Dari ayat-ayat ini dapat dipahami bahwa fidyah adalah salah satu bentuk penggantian puasa bagi orang-orang yang tidak dapat melaksanakannya karena alasan yang syar’i. Oleh karena itu, fidyah juga dapat diterapkan bagi orang-orang yang meninggal sebelum sempat mengganti puasanya.

Pendapat Kedua: Mengganti Puasa dengan Puasa

Pendapat ini adalah pendapat sebagian ulama dari mazhab Syafi’i, Hanbali, dan lainnya. Mereka berpendapat bahwa orang yang meninggal sebelum mengganti puasanya harus digantikan puasanya oleh walinya atau ahli warisnya. Mereka harus berpuasa sebanyak hari yang belum diganti oleh orang yang meninggal. Puasa ini dianggap sebagai bentuk ibadah yang dapat diniabatkan atau diwakilkan oleh orang lain.

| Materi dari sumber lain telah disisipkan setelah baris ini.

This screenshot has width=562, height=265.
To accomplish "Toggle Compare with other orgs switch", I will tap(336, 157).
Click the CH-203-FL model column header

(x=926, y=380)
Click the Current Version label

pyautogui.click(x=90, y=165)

Dalil pendapat ini adalah hadis riwayat Aisyah RA bahwa Nabi SAW bersabda:

“Barangsiapa yang meninggal dan masih memiliki hutang puasa, maka walinya harus menggantikannya.” (HR. Bukhari dan Muslim)

Hadis ini menunjukkan bahwa Nabi SAW memerintahkan untuk menggantikan puasa orang yang meninggal dengan puasa, bukan dengan fidyah. Ini juga sesuai dengan kaidah fiqih bahwa ibadah yang dapat dilakukan oleh seseorang meskipun dengan kesulitan atau keterbatasan, maka ia berkewajiban untuk melakukannya atau digantikan oleh orang lain. Contohnya adalah zakat dan shadaqah.

Selain itu, pendapat ini juga didukung oleh beberapa ayat Al-Qur’an yang menyebutkan tentang kewajiban mengganti puasa bagi orang-orang yang berhalangan untuk berpuasa karena uzur atau sakit. Misalnya firman Allah SWT:

“Dan barangsiapa sakit atau dalam perjalanan (lalu ia berbuka), maka (wajiblah baginya berpuasa) sebanyak hari yang ditinggalkan itu pada hari-hari lain.” (QS. Al-Baqarah: 184)

“Dan atas orang-orang yang berpenyakit atau sedang dalam perjalanan (lalu ia berbuka), maka wajib baginya berpuasa sebanyak hari yang ditinggalkan itu pada hari-hari lain.” (QS. Al-Baqarah: 185)

Dari ayat-ayat ini dapat dipahami bahwa mengganti puasa adalah salah satu bentuk kewajiban bagi orang-orang yang tidak dapat melaksanakannya karena alasan yang syar’i. Oleh karena itu, mengganti puasa juga dapat diterapkan bagi orang-orang yang meninggal sebelum sempat mengganti puasanya.